I recently read Programming C# 5.0 by Ian Griffiths as part of O’Reilly’s Blogger Review program. For those who care about formats, I read the epub format and not the print one. Overall the book isn’t bad, but there are some issues that left me less than impressed. My primary issue with the book is that it isn’t clear who it is intended for. Certainly, targeting a generic C# book is going to be hard given the wide variety of areas C# is used in (Azure, XNA / MonoGame, WinRT, etc) and it seemed like there was a need for the book to be a little more specific in terms of domain.
There also are some issues in terms of the skill (or rather experience) level of the book’s target audience. It starts by explaining the history of C# and .Net and in particular how it related to Microsoft’s Java strategy — in that C# was their answer to Java.
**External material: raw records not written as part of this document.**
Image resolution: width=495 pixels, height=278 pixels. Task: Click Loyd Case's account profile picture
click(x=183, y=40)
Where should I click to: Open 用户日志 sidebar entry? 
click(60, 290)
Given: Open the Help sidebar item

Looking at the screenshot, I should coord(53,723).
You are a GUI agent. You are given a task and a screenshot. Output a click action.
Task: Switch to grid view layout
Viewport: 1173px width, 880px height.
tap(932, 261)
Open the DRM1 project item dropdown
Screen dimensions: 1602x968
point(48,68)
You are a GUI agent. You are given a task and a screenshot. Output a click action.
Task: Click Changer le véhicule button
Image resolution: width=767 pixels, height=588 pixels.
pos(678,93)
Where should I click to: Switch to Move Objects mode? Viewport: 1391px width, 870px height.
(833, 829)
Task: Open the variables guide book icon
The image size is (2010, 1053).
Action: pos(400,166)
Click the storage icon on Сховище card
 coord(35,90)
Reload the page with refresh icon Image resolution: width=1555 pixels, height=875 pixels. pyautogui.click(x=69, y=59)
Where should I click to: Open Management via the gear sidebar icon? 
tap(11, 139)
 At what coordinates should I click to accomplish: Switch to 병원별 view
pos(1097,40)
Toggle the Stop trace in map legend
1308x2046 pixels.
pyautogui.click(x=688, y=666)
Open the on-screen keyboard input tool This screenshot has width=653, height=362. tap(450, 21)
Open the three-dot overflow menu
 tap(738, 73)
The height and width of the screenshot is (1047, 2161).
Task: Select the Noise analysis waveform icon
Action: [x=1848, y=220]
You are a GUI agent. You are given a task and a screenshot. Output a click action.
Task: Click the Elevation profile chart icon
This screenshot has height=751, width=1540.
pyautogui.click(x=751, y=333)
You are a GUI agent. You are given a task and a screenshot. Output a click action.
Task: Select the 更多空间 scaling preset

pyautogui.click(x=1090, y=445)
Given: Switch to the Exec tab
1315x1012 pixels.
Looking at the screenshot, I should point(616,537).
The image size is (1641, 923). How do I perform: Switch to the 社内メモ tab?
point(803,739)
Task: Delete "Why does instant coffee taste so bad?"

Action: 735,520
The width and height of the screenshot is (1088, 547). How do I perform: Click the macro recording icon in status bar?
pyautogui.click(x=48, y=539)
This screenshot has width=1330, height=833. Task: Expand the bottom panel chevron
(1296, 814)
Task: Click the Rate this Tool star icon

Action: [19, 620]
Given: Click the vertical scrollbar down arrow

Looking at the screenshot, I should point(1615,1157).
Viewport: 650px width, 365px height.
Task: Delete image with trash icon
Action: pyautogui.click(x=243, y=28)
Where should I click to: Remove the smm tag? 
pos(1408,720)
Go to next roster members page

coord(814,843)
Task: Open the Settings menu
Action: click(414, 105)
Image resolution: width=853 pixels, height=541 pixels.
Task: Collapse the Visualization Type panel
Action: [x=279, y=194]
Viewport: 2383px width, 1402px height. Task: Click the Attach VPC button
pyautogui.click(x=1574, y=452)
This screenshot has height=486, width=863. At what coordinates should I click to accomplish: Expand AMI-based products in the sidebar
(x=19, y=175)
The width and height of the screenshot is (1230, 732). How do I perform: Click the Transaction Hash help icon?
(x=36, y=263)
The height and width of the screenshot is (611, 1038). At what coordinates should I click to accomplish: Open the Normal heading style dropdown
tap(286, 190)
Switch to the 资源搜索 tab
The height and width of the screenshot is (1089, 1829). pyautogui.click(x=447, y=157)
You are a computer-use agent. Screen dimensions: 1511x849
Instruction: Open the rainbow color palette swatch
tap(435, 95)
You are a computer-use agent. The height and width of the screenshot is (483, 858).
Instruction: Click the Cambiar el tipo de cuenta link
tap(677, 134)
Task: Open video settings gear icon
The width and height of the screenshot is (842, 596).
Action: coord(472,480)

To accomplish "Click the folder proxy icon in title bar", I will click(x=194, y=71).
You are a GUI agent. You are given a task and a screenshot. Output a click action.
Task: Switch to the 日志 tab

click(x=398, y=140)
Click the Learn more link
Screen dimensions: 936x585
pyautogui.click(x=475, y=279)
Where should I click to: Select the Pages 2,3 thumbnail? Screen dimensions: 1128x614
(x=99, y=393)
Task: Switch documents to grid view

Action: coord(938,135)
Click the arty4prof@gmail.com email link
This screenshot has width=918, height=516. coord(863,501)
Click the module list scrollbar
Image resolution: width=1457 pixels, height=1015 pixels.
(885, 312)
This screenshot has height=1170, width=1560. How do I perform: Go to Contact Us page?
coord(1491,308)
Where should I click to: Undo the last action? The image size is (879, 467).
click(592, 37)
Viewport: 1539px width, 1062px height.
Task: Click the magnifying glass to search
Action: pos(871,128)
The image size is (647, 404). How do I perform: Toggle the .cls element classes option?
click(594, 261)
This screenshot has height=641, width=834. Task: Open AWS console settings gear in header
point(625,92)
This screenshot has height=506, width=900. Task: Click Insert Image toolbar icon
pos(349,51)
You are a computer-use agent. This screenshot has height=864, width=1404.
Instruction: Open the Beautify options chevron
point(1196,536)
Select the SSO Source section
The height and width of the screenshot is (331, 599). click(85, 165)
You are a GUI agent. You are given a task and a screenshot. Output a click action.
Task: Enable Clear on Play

All of that is very interesting and probably something that a C# developer should know. However, things quickly fall of the rails when the author explains what ints and other basic types are. This trend continues for about four chapters but then the book quickly moves on to more advanced and more interesting topics.
Despite this odd and somewhat jarring inability to figure out who this book is for and what the scope of the text should be there is a good deal of value to get out of the text. For instance, the text teaches not just programming in C# but how to program in idiomatic C# and to a lesser degree how to follow the accepted, though admittedly somewhat informal and subject to personal tastes, conventions established by Microsoft and the .Net community.
Overall, I would recommend this book to someone in school or who is new to programming and suggest that person read it straight through. For more advanced users or users who have a few years of development experience in another language, I’d still suggest picking this book up but skipping to about chapter four or five.